§ **Source material**
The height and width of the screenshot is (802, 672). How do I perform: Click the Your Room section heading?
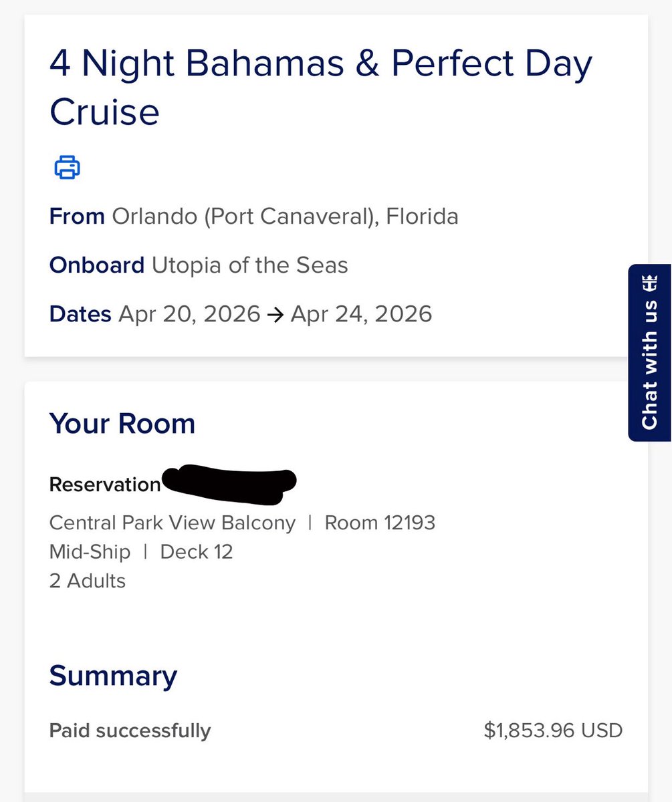(122, 424)
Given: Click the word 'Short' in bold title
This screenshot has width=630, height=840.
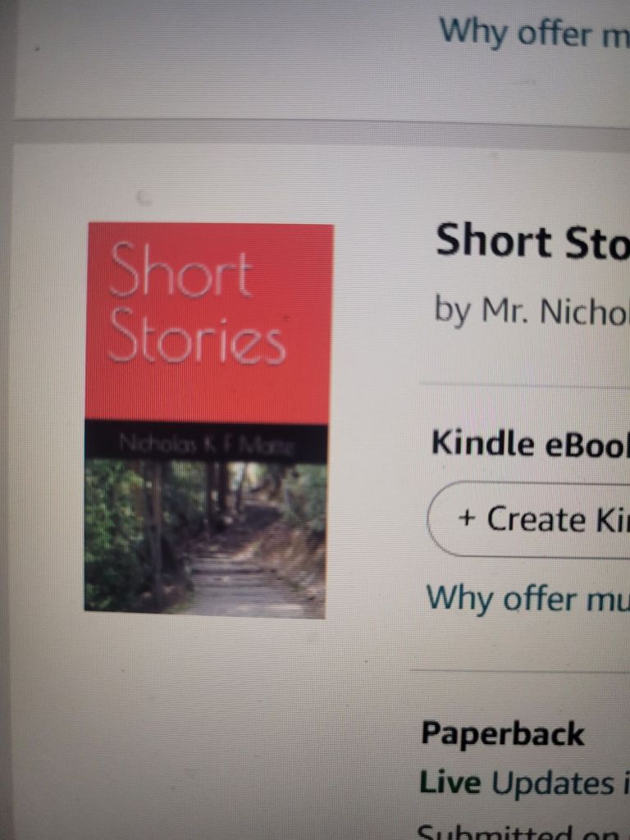Looking at the screenshot, I should click(493, 241).
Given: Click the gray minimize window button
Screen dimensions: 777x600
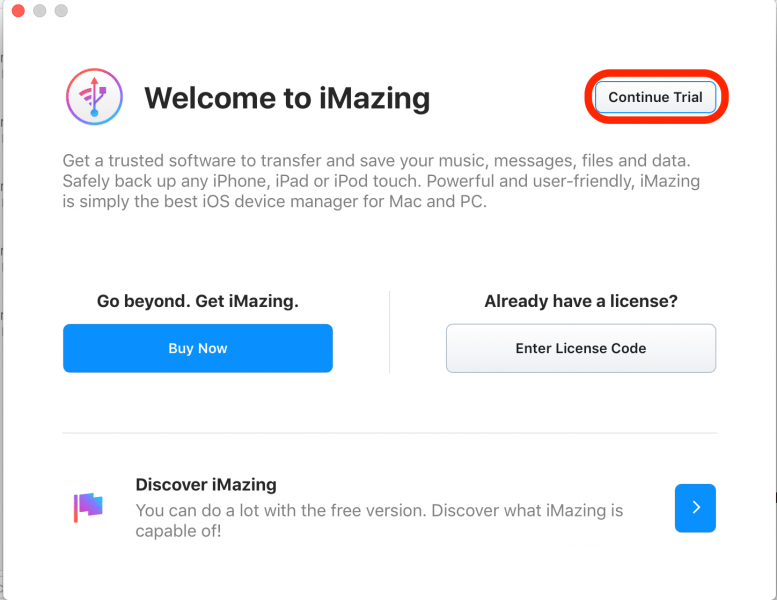Looking at the screenshot, I should pos(40,11).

§ **Exercise details**
Please copy the data above word for word, but only from the line that contains "Given: Click the gray minimize window button" through the final line, both included, and without the pictures.

§ **Answer for this exercise**
Given: Click the gray minimize window button
Screen dimensions: 777x600
Looking at the screenshot, I should pos(40,11).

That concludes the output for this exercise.